_TASKS AND EXERCISES_
**a)** Write out the bug ticket word for word, from "X History Display" up to and including "latter is correct.".
**b)** Please restate the paragraph in the bug ticket that begins "Please see below dumper" in a single shorter sentence, keeping its main facts.
**c)** Which version does the bug ticket list as broken?
─── DOCUMENT PASSAGE
Skip Menu | You are currently an anonymous guest. | Login | Return to Main | About rt.cpan.org
 

Please report any issues with rt.cpan.org to rt-cpan-admin@bestpractical.com.

X Report information
Id: 17962
Status: resolved
Left: 0 min
Priority: 0/0
Queue: HTML-Parser

Owner: Nobody
Requestors: LGODDARD <LGODDARD [...] cpan.org>
Cc:
AdminCc:

Severity: Critical
Broken in: 3.19
Fixed in: (no value)




X History Display mode: Brief headersFull headers
#   Fri Mar 03 11:55:58 2006 LGODDARD - Ticket created  
Subject: Mis-represents data.
[text/plain 621b]
Please see below dumper of an HTML::TokeParser token: compare $VAR1->
[1]->{href} and $VAR1->[4]. The latter is correct.
──────
─── GIVEN RECORDS
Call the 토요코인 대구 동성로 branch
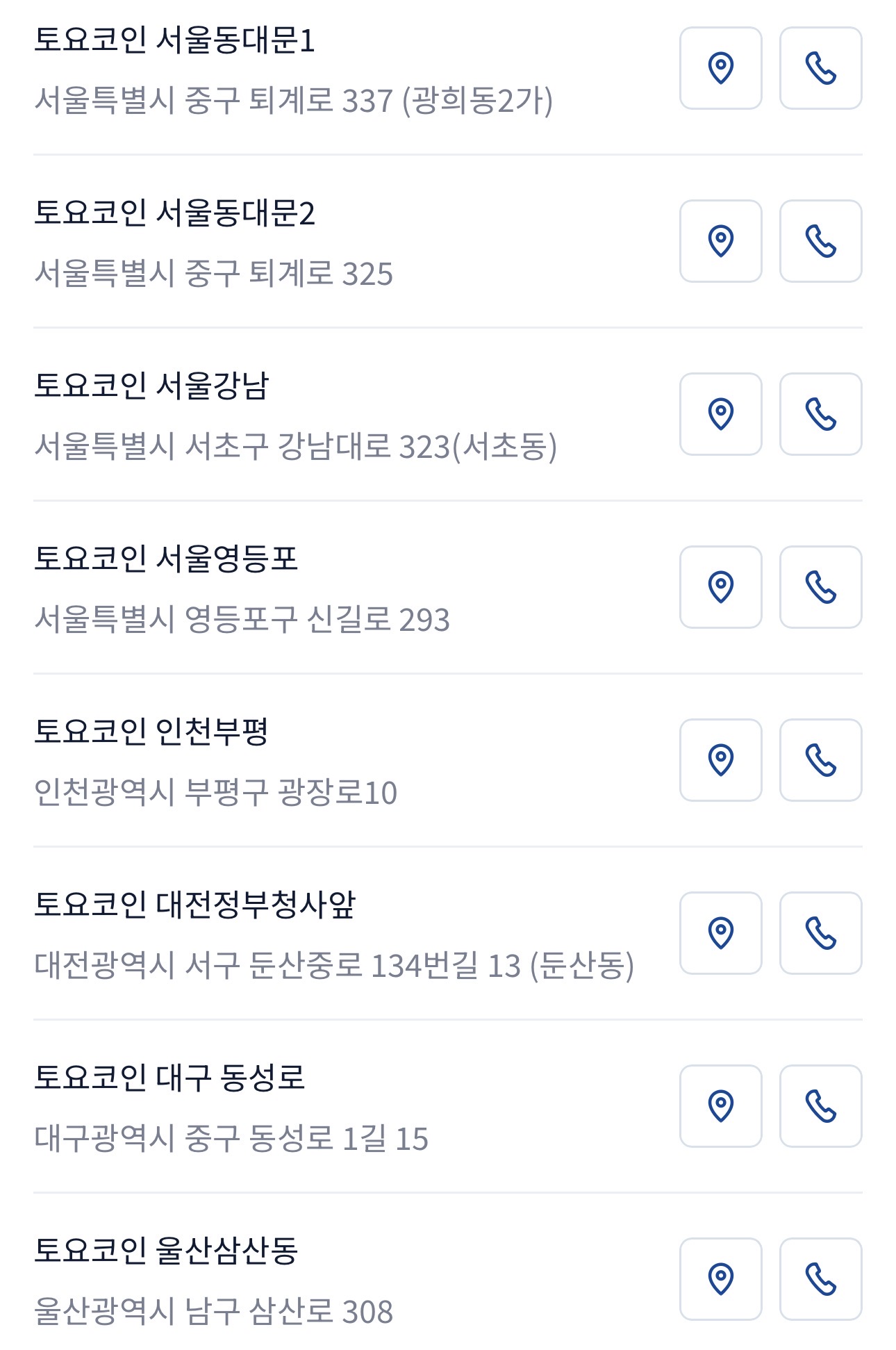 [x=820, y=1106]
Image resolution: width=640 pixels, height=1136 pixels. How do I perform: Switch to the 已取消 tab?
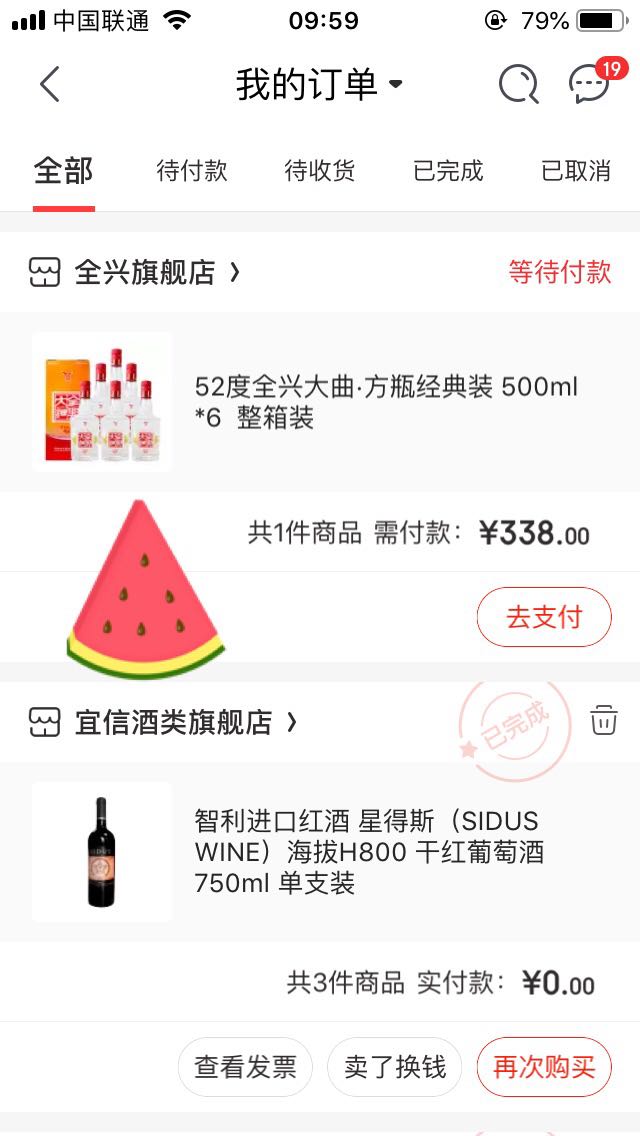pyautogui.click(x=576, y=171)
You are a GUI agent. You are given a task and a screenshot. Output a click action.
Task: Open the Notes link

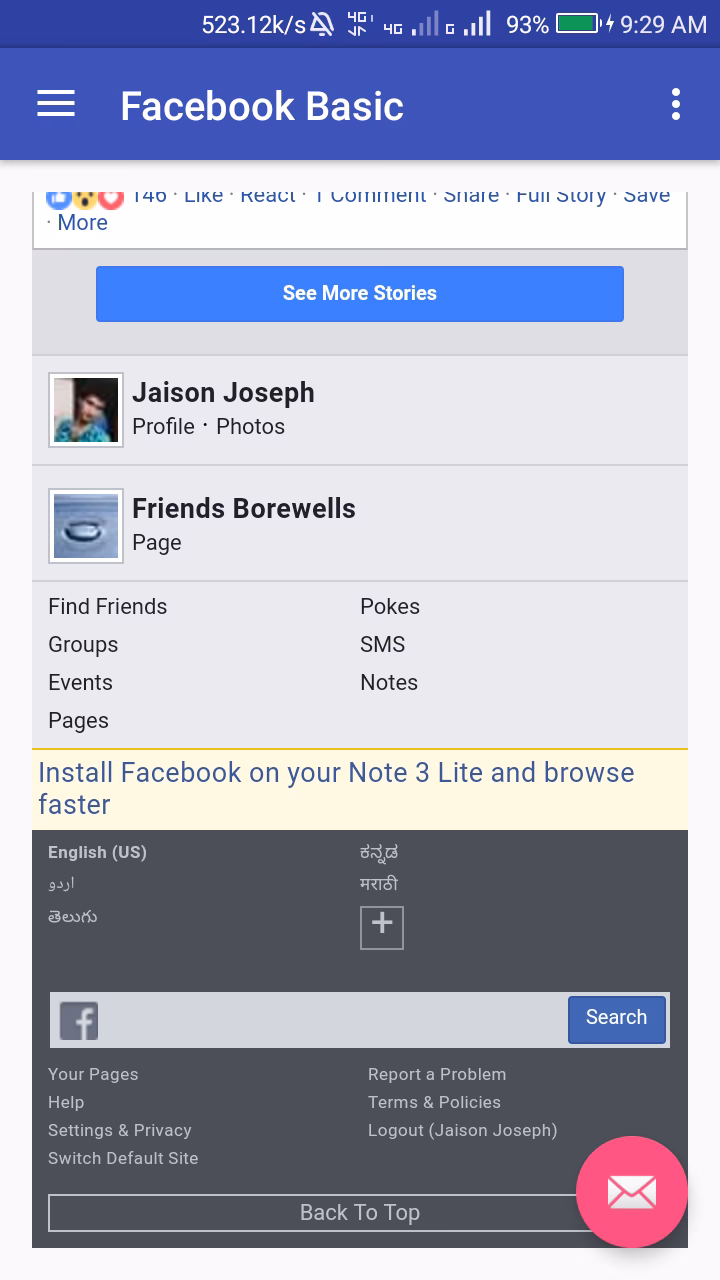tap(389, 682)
──────
_FULL SOLUTIONS_
**a)**
X History Display mode: Brief headersFull headers
#   Fri Mar 03 11:55:58 2006 LGODDARD - Ticket created  
Subject: Mis-represents data.
[text/plain 621b]
Please see below dumper of an HTML::TokeParser token: compare $VAR1->
[1]->{href} and $VAR1->[4]. The latter is correct.

**b)** The reporter compares $VAR1->[1]->{href} with $VAR1->[4] in a dump of an HTML::TokeParser token and says $VAR1->[4] is the correct one.

**c)** 3.19